## EXERCISE INPUT
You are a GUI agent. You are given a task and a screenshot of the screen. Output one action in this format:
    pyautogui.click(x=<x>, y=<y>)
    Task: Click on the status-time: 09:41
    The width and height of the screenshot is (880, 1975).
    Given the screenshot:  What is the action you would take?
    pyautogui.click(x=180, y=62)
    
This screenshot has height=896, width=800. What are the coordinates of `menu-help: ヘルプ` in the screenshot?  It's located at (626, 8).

==

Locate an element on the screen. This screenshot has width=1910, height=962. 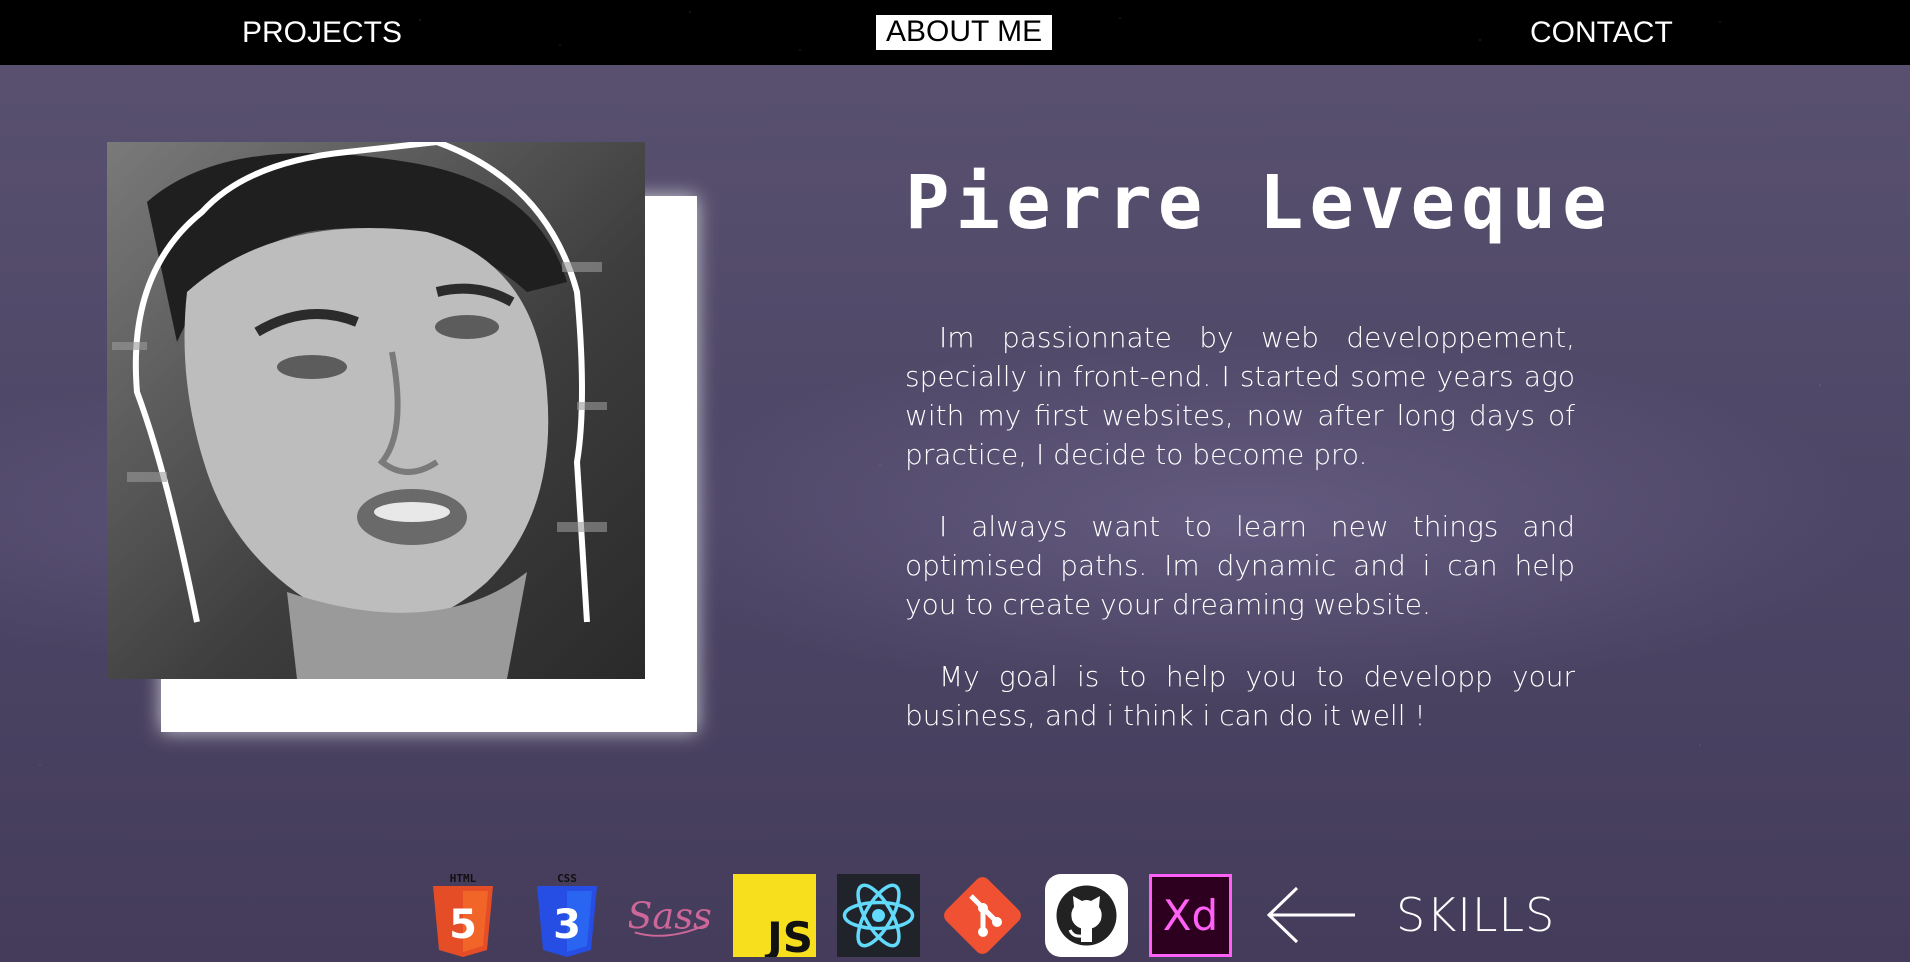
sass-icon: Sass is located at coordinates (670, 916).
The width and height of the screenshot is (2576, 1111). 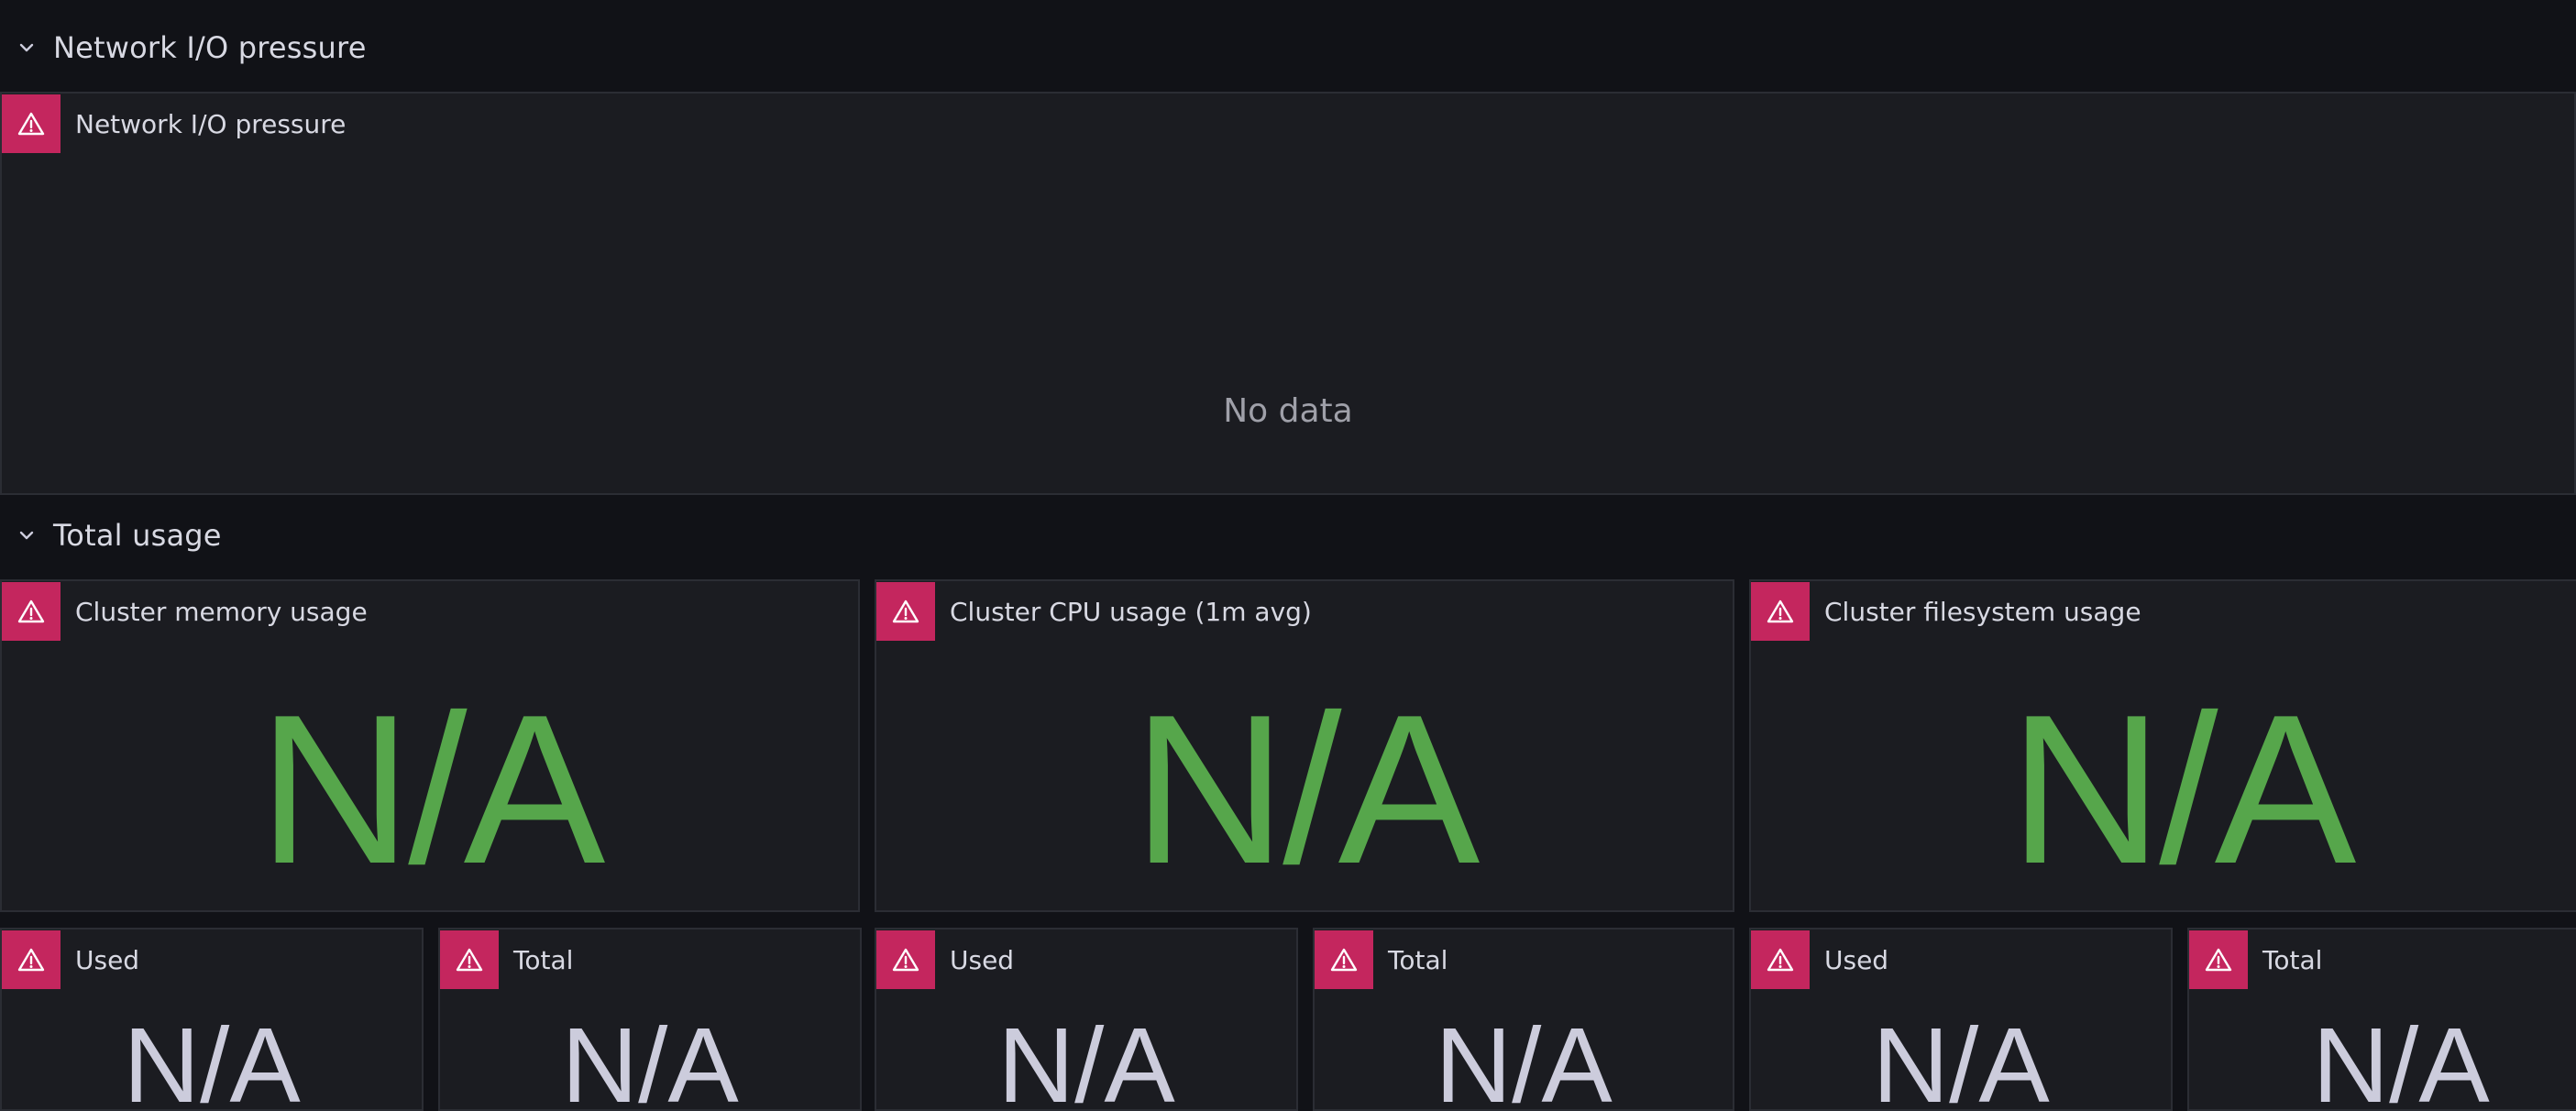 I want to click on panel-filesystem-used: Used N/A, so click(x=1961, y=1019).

## THE PROBLEM
Render the text from the line containing "You are a GUI" through the line containing "This screenshot has height=896, width=800." as a Markdown table with the columns No. and Line. Give each line its own number and leave out blank lines.

## SOLUTION FOR THIS TASK
| No. | Line |
|---|---|
| 1 | You are a GUI agent. You are given a task and a screenshot of the screen. Output one action in this format: |
| 2 |     pyautogui.click(x=<x>, y=<y>) |
| 3 |     Task: Click on the status-time: 09:41 |
| 4 |     The width and height of the screenshot is (880, 1975). |
| 5 |     Given the screenshot:  What is the action you would take? |
| 6 |     pyautogui.click(x=180, y=62) |
| 7 | This screenshot has height=896, width=800. What are the coordinates of `menu-help: ヘルプ` in the screenshot?  It's located at (626, 8). |